Processor Speed is Best Measured by Its GHz Rating

There was a time during the last decade when processor manufacturers sought ways to increase the MHz rating (clock speed) of their chips in an effort to get better performance without sacrificing the life of the unit. Cooling became a big deal, and still is among overclockers seeking ways to boost the power without risking overheating.

In more recent history, engineers have discovered ways to build processors more efficiently. A Core i5 processor running with a 3.1 GHz clock cycle may well outperform a Core i3 Processor running on 3.2 GHz.

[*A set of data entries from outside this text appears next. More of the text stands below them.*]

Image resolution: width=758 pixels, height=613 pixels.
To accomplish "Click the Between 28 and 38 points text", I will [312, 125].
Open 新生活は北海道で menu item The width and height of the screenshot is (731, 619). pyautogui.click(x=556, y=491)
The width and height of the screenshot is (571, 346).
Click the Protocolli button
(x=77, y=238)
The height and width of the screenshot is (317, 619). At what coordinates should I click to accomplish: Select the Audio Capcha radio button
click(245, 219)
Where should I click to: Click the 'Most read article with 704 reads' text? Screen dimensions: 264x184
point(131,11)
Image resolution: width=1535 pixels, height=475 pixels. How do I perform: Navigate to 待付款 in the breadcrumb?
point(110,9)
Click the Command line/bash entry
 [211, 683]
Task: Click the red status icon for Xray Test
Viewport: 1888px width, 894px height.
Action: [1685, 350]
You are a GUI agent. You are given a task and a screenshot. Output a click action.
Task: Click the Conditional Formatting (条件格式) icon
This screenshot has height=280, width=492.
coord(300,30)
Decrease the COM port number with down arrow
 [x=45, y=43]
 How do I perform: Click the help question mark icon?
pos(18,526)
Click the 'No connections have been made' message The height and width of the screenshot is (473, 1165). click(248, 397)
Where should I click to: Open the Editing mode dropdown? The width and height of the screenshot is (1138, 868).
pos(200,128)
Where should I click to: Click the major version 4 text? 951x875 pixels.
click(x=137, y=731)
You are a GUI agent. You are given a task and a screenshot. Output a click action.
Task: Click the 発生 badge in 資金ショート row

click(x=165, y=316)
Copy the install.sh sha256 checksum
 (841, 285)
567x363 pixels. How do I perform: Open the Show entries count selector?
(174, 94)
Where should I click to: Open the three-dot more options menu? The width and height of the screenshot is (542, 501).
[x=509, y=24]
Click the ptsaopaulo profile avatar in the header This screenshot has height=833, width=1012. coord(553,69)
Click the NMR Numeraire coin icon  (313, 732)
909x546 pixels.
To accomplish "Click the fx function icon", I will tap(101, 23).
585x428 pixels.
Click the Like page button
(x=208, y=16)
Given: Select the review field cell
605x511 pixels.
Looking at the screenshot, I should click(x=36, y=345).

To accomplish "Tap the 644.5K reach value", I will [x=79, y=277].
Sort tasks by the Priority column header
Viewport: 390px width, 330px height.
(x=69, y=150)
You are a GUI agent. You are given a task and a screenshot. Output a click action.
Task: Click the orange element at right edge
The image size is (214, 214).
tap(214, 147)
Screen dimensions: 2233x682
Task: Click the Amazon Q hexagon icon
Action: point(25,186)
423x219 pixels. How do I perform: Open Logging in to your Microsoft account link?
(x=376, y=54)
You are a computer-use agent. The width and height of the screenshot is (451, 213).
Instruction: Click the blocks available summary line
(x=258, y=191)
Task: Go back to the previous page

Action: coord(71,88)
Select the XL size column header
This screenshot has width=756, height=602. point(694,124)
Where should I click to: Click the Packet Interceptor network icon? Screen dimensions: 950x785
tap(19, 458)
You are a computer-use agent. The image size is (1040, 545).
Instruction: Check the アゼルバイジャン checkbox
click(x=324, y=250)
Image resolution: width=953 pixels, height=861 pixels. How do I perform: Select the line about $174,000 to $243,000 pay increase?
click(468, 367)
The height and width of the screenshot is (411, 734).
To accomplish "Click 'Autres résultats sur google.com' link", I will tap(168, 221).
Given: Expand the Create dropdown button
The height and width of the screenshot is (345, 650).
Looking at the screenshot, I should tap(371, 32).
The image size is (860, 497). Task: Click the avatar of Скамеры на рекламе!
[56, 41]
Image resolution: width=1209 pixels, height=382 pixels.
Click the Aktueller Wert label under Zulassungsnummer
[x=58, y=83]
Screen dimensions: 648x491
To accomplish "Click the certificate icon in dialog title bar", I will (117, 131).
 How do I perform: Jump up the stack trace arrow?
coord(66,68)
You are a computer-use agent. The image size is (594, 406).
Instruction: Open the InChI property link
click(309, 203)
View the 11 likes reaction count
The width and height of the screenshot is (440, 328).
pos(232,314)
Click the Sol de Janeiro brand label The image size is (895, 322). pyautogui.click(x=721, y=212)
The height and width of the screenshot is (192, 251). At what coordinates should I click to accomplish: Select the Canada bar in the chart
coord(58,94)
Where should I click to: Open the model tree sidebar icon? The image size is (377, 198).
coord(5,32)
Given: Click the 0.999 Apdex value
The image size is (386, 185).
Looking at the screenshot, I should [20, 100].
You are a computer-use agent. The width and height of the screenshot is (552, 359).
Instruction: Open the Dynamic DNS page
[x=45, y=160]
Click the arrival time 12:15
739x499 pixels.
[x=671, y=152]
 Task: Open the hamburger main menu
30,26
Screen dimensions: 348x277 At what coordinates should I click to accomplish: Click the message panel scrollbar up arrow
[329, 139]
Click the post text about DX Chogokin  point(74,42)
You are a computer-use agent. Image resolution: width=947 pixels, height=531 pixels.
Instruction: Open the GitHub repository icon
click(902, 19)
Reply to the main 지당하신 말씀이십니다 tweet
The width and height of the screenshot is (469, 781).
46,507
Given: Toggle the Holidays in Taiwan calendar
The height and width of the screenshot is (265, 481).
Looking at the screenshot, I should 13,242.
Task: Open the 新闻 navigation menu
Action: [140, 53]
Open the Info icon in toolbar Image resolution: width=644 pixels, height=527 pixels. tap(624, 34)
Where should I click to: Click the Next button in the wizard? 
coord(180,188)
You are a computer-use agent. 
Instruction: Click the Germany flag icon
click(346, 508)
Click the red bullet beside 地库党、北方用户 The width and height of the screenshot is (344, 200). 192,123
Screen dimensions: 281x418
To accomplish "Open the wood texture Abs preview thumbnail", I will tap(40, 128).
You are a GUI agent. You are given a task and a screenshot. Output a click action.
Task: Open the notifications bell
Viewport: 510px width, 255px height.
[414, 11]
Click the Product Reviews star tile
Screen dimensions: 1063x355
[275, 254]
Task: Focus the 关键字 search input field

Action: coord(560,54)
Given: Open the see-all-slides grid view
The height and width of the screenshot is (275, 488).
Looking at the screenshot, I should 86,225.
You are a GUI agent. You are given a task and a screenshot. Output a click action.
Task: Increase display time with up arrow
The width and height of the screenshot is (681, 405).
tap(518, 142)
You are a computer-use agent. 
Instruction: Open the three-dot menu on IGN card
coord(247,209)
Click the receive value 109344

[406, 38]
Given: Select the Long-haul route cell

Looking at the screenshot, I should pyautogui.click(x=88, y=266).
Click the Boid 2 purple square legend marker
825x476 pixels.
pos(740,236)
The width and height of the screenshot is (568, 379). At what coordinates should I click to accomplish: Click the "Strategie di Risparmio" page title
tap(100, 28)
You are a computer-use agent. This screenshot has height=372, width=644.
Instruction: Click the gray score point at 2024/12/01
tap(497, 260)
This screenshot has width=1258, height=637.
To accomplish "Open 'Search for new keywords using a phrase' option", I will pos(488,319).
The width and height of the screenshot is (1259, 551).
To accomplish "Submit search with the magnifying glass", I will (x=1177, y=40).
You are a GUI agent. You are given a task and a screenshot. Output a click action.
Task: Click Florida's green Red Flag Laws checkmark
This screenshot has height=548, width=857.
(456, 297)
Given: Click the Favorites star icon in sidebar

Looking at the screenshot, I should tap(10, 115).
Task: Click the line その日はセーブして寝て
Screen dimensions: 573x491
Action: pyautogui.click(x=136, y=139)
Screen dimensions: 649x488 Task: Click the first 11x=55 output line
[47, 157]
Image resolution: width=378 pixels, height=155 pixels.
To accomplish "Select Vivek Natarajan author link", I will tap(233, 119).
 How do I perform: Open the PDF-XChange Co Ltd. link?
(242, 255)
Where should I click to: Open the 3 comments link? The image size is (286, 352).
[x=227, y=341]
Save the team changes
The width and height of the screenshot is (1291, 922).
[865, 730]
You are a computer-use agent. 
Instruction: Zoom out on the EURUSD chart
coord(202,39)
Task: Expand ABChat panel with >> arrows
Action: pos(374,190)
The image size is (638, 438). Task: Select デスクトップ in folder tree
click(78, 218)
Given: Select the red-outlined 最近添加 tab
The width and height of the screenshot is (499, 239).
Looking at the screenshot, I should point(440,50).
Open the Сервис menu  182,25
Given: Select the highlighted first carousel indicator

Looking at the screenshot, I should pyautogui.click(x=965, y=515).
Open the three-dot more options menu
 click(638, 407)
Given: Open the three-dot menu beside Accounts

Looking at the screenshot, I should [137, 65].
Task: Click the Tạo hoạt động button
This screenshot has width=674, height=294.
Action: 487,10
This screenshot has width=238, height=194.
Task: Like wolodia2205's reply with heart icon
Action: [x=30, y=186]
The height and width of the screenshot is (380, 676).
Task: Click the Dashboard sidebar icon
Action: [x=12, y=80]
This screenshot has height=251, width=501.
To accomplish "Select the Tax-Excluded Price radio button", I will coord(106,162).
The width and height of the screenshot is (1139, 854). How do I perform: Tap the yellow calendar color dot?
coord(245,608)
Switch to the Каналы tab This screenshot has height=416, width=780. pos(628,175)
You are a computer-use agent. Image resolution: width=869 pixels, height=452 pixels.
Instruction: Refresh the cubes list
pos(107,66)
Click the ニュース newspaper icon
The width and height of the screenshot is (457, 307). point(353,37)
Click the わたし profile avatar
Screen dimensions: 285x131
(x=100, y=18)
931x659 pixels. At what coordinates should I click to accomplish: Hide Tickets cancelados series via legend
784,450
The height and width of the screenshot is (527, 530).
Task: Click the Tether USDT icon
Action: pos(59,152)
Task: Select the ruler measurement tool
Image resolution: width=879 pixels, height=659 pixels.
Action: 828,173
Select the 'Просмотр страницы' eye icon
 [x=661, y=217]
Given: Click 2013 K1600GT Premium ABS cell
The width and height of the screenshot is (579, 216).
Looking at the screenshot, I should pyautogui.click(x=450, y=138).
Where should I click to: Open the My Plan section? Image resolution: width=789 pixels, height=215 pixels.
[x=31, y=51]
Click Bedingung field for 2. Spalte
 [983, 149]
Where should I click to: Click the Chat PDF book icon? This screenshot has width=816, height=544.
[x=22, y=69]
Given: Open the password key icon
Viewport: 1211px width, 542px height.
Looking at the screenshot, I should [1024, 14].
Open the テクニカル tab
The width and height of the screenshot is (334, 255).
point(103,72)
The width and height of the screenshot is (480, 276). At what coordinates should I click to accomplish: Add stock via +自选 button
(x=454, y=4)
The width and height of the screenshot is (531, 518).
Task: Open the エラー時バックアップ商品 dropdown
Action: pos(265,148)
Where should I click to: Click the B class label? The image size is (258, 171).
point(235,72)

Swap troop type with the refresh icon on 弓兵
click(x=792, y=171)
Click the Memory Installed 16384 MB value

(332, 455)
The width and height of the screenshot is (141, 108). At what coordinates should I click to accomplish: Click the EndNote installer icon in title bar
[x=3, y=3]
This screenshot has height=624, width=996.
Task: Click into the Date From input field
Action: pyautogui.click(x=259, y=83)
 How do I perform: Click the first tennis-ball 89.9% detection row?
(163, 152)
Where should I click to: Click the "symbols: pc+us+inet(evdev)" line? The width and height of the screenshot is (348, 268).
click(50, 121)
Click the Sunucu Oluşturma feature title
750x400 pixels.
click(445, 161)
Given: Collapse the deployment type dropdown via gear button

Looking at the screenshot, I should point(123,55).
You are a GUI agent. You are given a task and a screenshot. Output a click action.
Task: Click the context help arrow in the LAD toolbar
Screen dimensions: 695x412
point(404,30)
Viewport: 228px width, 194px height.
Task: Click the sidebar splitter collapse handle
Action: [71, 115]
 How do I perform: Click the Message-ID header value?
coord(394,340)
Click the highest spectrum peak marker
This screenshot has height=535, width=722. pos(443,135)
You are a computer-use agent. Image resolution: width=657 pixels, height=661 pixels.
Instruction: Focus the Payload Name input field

Even within the Core i5 family, there are differences in generations as one may have two cores and the other might be rocking four (virtual or otherwise). The best way to compare processors is to look online for performance benchmarks of the specific model.

For example, I’m running a Core i5-2400 CPU at 3.10 GHz. If I were to compare that to a first-generation Core i5 with the same clock speed, the difference in performance would be substantial.

Size is All That Matters on Hard Drives

Just like many things in life, size isn’t the most important factor to consider with hard drives. Yes, the capacity of a drive is crucial if you intend to use it to store large amounts of data, but the performance of the drive is also a big factor to consider. A hard drive running at 5400 RPM may not read and/or write data nearly as quickly as one spinning at 7200 RPM. Some drives made for gaming applications can exceed 10,000 RPM.

Even more impressive is the performance one might see from a solid-state drive (SSD). These drives require no moving parts and, as such, can pull data at remarkably fast speeds. This comes with a sacrifice in storage capacity, making it a hard sell for folks who have a lot of media to store. Still, you could always invest in a good external drive connecting by way of eSATA, USB 3.0, or Thunderbolt for storage purposes. A desktop computer may even have an additional space for a secondary internal drive.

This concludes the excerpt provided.